Below are records; reproduce exactly the lines from the first through the one containing "This screenshot has height=798, width=1512.".

########

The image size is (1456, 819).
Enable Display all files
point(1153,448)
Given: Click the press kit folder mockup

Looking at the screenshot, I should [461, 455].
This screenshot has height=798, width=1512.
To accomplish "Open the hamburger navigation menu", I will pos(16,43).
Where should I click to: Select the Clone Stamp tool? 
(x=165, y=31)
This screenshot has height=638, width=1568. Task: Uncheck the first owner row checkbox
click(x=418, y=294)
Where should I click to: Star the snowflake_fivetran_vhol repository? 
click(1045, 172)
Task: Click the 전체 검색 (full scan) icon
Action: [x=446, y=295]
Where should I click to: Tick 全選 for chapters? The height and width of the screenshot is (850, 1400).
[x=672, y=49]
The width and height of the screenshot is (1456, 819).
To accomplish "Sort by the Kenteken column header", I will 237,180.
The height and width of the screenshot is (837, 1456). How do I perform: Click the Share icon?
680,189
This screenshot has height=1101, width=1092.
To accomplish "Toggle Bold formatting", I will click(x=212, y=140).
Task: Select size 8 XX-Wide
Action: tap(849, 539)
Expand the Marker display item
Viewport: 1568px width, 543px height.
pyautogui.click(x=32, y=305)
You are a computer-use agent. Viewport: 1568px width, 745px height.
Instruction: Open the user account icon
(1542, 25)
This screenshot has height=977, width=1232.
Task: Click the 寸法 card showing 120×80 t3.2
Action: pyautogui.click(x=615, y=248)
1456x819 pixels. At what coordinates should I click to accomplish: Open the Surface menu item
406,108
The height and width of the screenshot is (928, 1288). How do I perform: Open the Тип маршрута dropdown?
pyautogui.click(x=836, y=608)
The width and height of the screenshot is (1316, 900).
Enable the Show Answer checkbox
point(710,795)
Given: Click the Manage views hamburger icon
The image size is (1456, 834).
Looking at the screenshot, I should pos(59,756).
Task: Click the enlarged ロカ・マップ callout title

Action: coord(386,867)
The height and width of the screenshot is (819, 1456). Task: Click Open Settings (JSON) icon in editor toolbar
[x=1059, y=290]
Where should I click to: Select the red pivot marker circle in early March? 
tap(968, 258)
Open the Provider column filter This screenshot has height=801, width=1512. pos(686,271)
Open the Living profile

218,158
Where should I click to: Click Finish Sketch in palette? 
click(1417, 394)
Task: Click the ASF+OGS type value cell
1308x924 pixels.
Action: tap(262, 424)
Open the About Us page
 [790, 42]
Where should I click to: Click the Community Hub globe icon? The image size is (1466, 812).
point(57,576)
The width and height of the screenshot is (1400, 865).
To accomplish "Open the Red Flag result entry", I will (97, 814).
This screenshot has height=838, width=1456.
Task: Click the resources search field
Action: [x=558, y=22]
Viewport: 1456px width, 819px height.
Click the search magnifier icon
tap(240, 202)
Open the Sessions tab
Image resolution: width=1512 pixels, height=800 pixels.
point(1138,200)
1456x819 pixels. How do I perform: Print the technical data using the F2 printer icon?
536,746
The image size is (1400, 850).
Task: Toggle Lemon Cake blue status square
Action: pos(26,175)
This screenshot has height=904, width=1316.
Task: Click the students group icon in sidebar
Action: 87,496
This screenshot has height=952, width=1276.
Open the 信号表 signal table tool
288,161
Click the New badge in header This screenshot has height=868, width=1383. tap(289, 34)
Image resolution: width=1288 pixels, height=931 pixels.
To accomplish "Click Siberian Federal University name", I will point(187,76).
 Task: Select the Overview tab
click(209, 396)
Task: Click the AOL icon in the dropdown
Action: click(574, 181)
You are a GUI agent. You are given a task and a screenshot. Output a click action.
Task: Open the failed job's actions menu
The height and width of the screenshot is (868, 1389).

########

■ **Exercise solution**
The image size is (1456, 819).
Enable Display all files
point(1153,448)
Given: Click the press kit folder mockup

Looking at the screenshot, I should [461, 455].
This screenshot has height=798, width=1512.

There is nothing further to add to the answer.